Pull each line holding "pris" out of the entries below.

Items from a dataset
"""

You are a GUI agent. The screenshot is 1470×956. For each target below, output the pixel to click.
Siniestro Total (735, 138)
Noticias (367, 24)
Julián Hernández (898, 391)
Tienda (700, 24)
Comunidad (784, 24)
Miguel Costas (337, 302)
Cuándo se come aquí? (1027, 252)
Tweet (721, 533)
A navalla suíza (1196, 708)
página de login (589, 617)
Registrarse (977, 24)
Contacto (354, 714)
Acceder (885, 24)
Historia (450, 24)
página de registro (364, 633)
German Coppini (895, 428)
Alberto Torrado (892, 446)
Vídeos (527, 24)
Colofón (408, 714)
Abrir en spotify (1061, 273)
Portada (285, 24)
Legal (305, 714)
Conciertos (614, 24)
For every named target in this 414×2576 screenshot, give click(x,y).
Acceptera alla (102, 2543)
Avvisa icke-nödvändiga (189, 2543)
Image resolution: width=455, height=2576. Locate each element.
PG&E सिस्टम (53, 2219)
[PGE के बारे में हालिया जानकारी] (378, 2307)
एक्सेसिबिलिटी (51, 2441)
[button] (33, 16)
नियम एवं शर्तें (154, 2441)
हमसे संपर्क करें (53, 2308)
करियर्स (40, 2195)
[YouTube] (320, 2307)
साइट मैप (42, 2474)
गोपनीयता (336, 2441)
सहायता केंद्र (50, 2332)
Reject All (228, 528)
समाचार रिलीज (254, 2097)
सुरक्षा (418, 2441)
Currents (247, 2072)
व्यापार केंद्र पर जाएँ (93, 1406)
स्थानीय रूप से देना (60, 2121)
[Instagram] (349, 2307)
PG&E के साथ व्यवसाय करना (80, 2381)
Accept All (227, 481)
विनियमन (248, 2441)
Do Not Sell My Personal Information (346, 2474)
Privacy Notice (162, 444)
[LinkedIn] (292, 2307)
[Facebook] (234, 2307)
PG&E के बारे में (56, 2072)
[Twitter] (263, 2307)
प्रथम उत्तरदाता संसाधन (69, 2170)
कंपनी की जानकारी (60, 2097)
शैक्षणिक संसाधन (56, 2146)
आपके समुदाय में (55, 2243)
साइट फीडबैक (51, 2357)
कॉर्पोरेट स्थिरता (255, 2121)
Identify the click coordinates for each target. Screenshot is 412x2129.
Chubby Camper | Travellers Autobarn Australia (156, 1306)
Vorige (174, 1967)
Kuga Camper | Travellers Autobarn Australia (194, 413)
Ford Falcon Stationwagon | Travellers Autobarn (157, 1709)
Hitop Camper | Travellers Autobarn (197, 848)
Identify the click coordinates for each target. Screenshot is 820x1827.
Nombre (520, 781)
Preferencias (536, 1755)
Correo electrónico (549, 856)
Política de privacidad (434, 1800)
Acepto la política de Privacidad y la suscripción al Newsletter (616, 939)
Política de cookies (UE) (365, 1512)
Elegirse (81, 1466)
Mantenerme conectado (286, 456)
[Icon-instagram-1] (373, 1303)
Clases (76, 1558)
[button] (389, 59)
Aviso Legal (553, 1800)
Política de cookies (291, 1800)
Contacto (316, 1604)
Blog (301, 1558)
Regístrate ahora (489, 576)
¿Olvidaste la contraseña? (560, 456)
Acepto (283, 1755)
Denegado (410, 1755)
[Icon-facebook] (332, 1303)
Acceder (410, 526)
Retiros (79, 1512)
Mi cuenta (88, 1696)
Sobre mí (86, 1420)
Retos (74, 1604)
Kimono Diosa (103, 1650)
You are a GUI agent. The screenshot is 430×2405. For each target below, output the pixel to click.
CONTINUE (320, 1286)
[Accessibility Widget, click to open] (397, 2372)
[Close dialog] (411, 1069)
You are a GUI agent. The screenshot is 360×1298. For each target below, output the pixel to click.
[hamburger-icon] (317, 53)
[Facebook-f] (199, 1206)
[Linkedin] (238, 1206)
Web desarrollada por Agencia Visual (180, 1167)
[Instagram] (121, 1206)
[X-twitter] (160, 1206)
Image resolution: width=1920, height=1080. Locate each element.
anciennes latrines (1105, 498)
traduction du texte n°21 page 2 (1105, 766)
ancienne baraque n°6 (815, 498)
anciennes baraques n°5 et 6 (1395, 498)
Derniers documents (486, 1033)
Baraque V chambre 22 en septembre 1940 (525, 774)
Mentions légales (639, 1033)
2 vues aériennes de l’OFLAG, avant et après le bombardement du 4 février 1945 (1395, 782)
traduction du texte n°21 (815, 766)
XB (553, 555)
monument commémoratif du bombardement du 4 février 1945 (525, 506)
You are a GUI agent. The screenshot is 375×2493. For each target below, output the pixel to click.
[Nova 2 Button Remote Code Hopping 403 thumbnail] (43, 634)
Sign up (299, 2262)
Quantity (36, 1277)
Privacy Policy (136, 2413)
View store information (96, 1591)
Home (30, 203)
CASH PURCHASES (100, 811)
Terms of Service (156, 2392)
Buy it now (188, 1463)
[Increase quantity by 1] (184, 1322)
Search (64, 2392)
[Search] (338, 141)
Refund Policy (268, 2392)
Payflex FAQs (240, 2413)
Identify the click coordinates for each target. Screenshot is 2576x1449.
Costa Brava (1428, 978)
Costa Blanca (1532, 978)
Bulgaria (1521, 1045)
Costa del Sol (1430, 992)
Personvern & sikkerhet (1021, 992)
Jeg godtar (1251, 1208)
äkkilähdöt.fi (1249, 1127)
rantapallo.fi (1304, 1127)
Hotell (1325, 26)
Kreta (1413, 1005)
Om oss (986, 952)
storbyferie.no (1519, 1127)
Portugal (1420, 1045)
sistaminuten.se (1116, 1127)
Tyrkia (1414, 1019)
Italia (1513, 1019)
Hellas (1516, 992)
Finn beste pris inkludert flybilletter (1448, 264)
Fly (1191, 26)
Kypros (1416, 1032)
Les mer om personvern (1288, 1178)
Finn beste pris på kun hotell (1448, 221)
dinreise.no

"""

Final answer:
Finn beste pris inkludert flybilletter (1448, 264)
Finn beste pris på kun hotell (1448, 221)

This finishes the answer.